2.2 Contraction experiments
Immediately after surgical resection, the atrial tissue was placed in a 4°C cold Tyrode's solution (pH 7.4, gassed with 5% CO2/95% O2) and transferred to the laboratory. Thin myocardial muscle bundles of a length between 3 and 6 mm were prepared under stereomicroscopic control (diameters: SR (n=72): 0.47±0.09 mm, AF (n=48): 0.45±0.10 mm; n.s.), connected to force transducers and placed in an organ bath with prewarmed bathing solution (37°C). The muscle strips were electrically stimulated with rectangular impulses at 1 Hz (5 ms duration, 5–10% above threshold). After an equilibration period of 30 min, the muscles were stretched by increasing the resting tension from 2 mN stepwise by 0.5 mN until the muscle length providing maximal active force generation was reached (Lmax). Resting tension at Lmax was 3.2±0.6 mN (n=72) in SR and 3.4±0.8 mN (n=48) in AF (n.s.). To assess the relaxation properties of the muscle preparations the time to 90% relaxation was measured.

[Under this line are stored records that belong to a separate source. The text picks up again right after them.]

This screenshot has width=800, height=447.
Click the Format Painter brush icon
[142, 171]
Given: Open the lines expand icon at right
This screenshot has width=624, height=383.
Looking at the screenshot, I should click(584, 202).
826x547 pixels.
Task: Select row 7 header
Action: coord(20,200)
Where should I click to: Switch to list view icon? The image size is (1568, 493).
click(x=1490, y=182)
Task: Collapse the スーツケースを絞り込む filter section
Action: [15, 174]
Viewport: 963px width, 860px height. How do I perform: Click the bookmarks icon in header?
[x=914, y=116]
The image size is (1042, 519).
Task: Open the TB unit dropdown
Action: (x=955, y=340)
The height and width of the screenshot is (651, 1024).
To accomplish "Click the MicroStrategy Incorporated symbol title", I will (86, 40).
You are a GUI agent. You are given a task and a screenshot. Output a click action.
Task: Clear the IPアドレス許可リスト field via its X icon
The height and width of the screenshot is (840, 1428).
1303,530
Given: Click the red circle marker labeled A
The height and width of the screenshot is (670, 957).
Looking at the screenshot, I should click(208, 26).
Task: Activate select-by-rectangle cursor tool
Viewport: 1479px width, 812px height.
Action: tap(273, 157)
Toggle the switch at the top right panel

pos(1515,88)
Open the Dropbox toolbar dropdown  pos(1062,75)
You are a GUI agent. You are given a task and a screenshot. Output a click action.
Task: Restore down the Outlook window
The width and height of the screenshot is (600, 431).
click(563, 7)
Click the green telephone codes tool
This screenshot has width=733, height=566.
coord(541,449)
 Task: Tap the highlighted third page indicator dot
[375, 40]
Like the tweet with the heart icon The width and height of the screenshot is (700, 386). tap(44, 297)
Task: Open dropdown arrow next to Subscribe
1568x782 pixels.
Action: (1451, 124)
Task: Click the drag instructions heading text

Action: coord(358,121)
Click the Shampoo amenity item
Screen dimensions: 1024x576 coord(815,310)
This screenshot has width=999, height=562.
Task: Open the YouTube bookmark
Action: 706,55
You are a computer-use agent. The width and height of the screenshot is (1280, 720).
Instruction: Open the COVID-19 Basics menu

In a subgroup of muscle preparations the effects of isoprenaline on force of contraction and time to 90% relaxation was studied. For this purpose isoprenaline was cumulatively added to the organ bath. After wash-out of isoprenaline a concentration–response curve of Ca2+ was studied.

In another set of experiments the force–frequency relationship (FFR) was studied by increasing the stimulation frequency from 0.5 to 3 Hz.

In a third subgroup we studied the post-rest potentiation of contractile force as an index for the capacity of the sarcoplasmic reticulum to store Ca2+. Electrical stimulation at 1 Hz was interrupted for 2 s to 5 min and the contractile force of the first post-rest contraction was measured. In SR patients post-rest potentiation was also measured after adding 100 nM of nifedipine or 10 nM of ryanodine in the bathing solution.

2.3 Adenylyl cyclase activity
Adenylyl cyclase (AC) activity was determined as described previously [17]. Briefly, enzyme activity was determined in assays (100 µl) containing 1 mM Na2-ATP ([32P]ATP, 1 µCi) as tracer substrate. The reaction was started by the addition of the homogenates (75 µg protein) to the reaction mixture and stopped after 20 min by the addition of 100 µl 1 M HCl and subsequent heating to 95°C for 5 min. After chromatographic purification the [32P]cAMP fraction was counted in a β-counter (Canberra-Packard).

Under these experimental conditions AC activity was linear with respect to incubation time (up to 30 min) and protein concentration (up to 150 µg/assay) indicating that determination of AC activity using 75 µg protein and 20 min incubation time was within the linear range.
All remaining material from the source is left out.